== DIRECTIONS FOR THIS TASK ==
Copy word for word the lines running from the line containing "The height and width of the screenshot is (633, 819)." through the final line, and leave the pictures out of your copy.

== WORKING DATA ==
--------------------

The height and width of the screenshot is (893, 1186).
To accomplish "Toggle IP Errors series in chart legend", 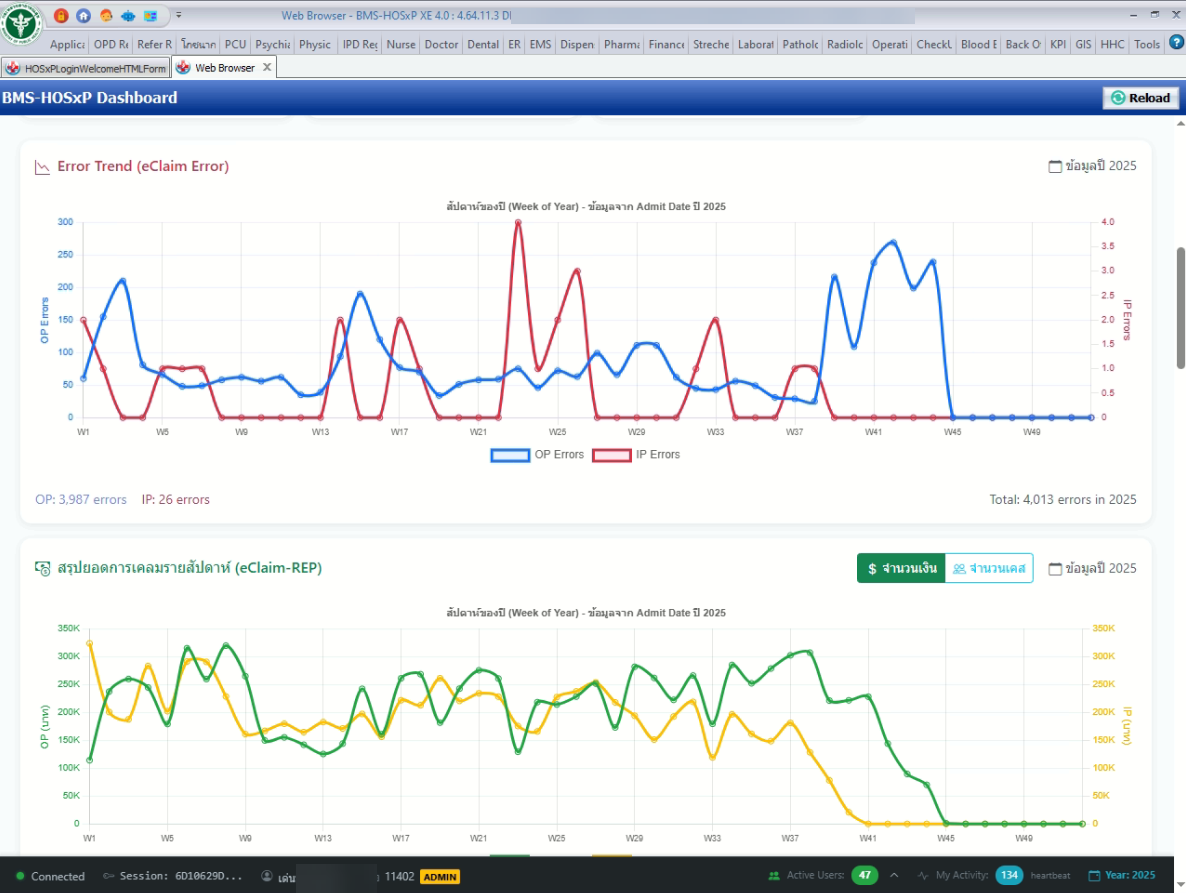I will 637,455.
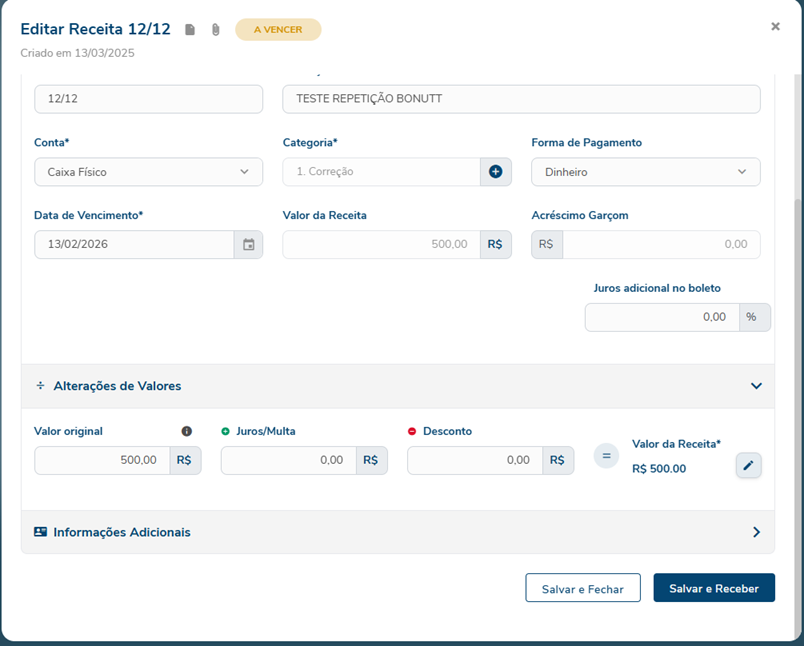
Task: Collapse the Alterações de Valores section
Action: pos(756,386)
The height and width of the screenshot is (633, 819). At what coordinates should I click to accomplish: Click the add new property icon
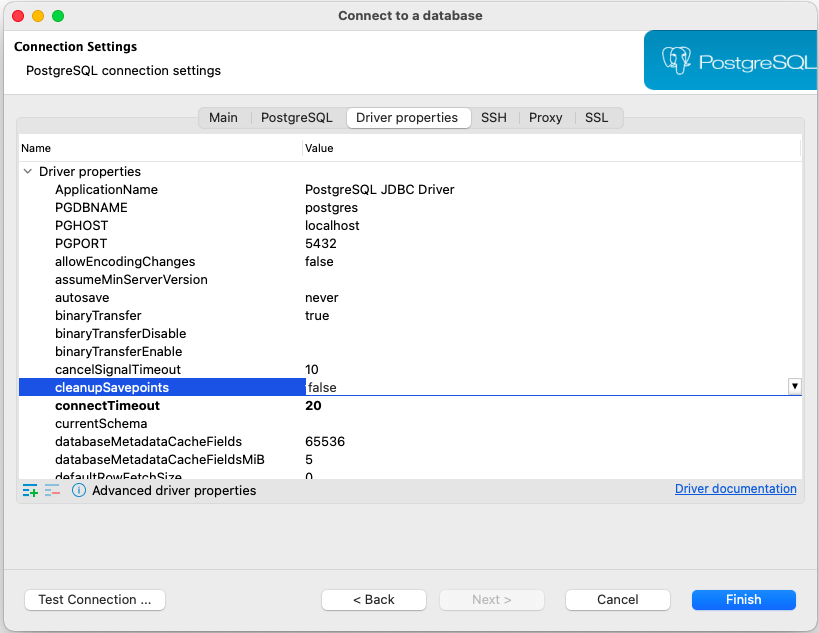click(x=28, y=490)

--------------------

== FULL RESPONSE ==
The height and width of the screenshot is (633, 819). At what coordinates should I click to accomplish: Click the add new property icon
click(x=28, y=490)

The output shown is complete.